Ressentiments gegen Ausländer verortet die „Tatort“-Folge mit dem mythologischen Titel „Hydra“ auch in der Dortmunder Polizei. „Für Typen wie den hat Gott den Flammenwerfer erfunden“, raunt ein Beamter mit Blick auf einen offensichtlich ausländischen Mann, der nach einer Messerstecherei verhaftet wurde. Peter Faber (Jörg Hartmann) und seine drei Kollegen haben es hingegen mit einem erschossenen Neonazi zu tun. Der Anführer der rechten Szene in Dortmund war tot bei einem alten Hochofen des ehemaligen Stahlwerks „Phoenix“ gefunden worden. Ein erster Verdacht kommt auf, als die hochschwangere Ehefrau an ihrem Arbeitsplatz im Kindergarten über den Tod ihres Mannes informiert wird. „Die Jüdin, wer sonst“, sagt Tanja Fischer (Emily Cox). Gemeint ist Jedida Steinmann (Valerie Koch), deren Mann ein Jahr zuvor totgeprügelt wurde. Hauptverdächtiger war der Ober-Nazi, doch die Beweise reichten nicht aus.
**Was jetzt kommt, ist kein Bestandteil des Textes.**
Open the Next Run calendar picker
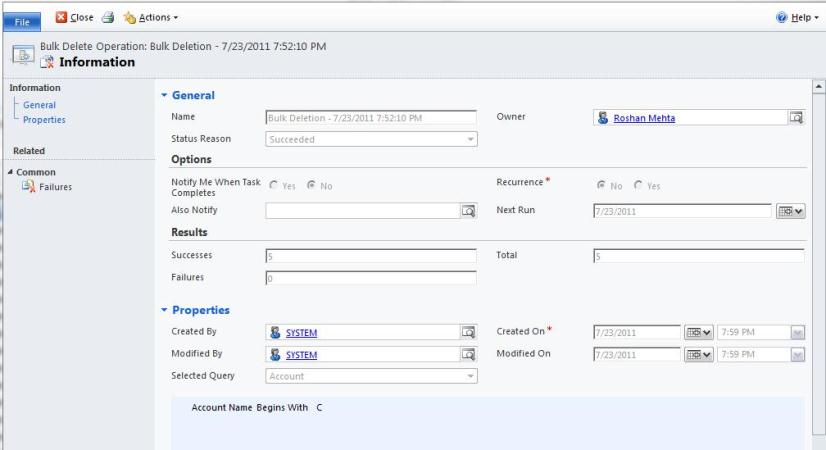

„Hydra“ ist der fünfte „Tatort“ aus Dortmund. Neben den eigentlichen Fällen hatten die ersten vier Episoden den Tod von Fabers Frau und Kind als gemeinsame Klammer. In der Folge „Auf ewig dein“ hatte sich dann herausgestellt, dass es sich – wie von Faber schon lange vermutet – tatsächlich um Mord gehandelt hat. Doch obwohl der Täter gefasst wurde, ist Faber weiterhin weit entfernt von der Normalität und Ausgeglichenheit, die man von einem leitenden Polizeibeamten erwarten sollte. Er zerschlägt zwar keine Waschbecken mehr, provoziert aber weiter munter drauflos. „Nun nenn mich schon Arschloch“, sagt er zu seiner jungen Kollegin Nora Dalay (Aylin Tezel), die in diesem „Tatort“ ganz besonders gefordert wird – und dies nicht nur, weil sie als Deutsche mit türkischen Wurzeln von den Mitgliedern der rechten Szene beschimpft wird.
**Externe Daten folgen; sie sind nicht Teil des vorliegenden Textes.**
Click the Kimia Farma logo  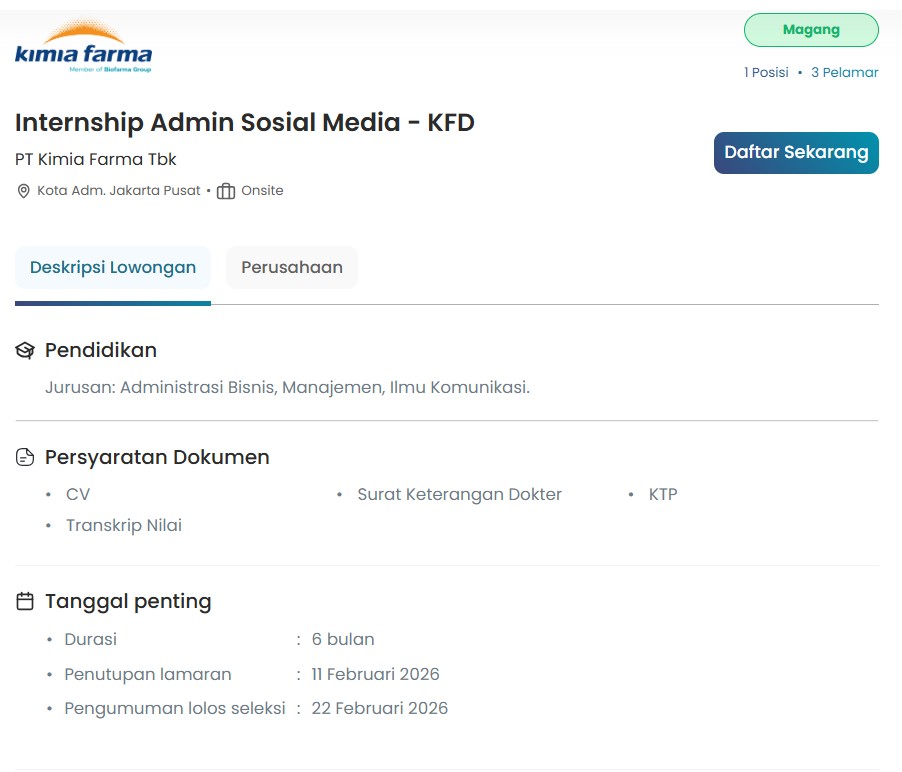[83, 47]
Daniel Kossik gerät selbst in Verdacht

Auch Daniel Kossik (Stefan Konarske), der vierte Kommissar in Fabers Team hat mit seinem Chef zu kämpfen. Zudem leidet der junge Beamte noch unter der Trennung von Kollegin Dalay, die sich von ihm nach einer Abtreibung getrennt hatte. Zu allem Überfluss stellt sich noch heraus, dass sein Bruder Tobias (Robert Stadlober) offen mit der rechten Szene sympathisiert. Als dann bekannt wird, dass Polizeiinformationen an die Szene durchgesickert sind, gerät Daniel Kossik selbst in Verdacht.
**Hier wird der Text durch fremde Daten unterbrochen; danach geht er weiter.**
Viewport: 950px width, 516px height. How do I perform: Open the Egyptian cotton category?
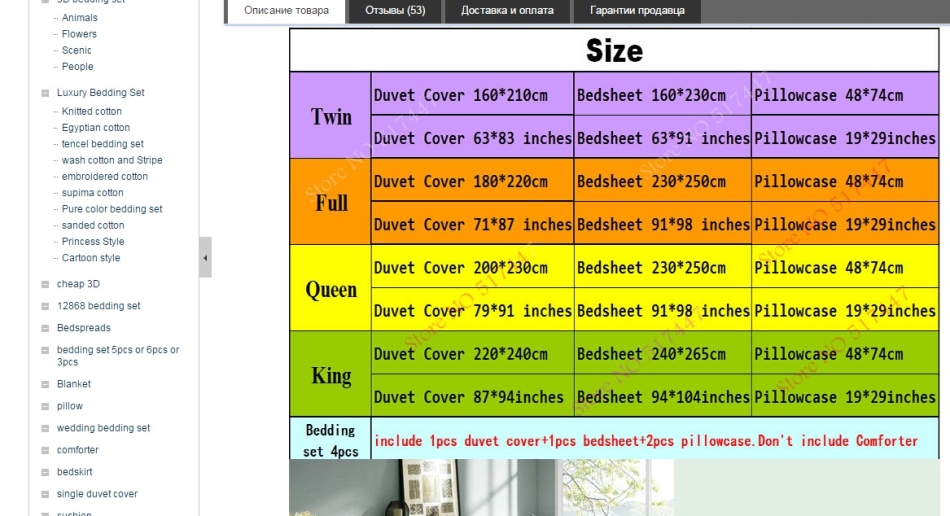coord(96,128)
Kommissar Faber wird indes genau wie in den vorherigen Fällen umso ruhiger, je mehr sich eine Situation zuspitzt oder eine pragmatische Analyse nötig ist: „Deutscher, Grieche, Türke, Holländer – Nazi kann jeder“, erklärt er Nora Dalay nach der Vernehmung eines wahrlich nicht angenehmen Zeitgenossen. „Vergessen sie den Nazi. Fischer war ein Mensch, und ich will wissen, wer ihn getötet hat.“

In der Realität stellen sich die Dortmunder den Versuchen der Rechten, die Straße zu übernehmen, immer wieder in den Weg. Zum Jahreswechsel verhinderten sie mehrere Aufmärsche.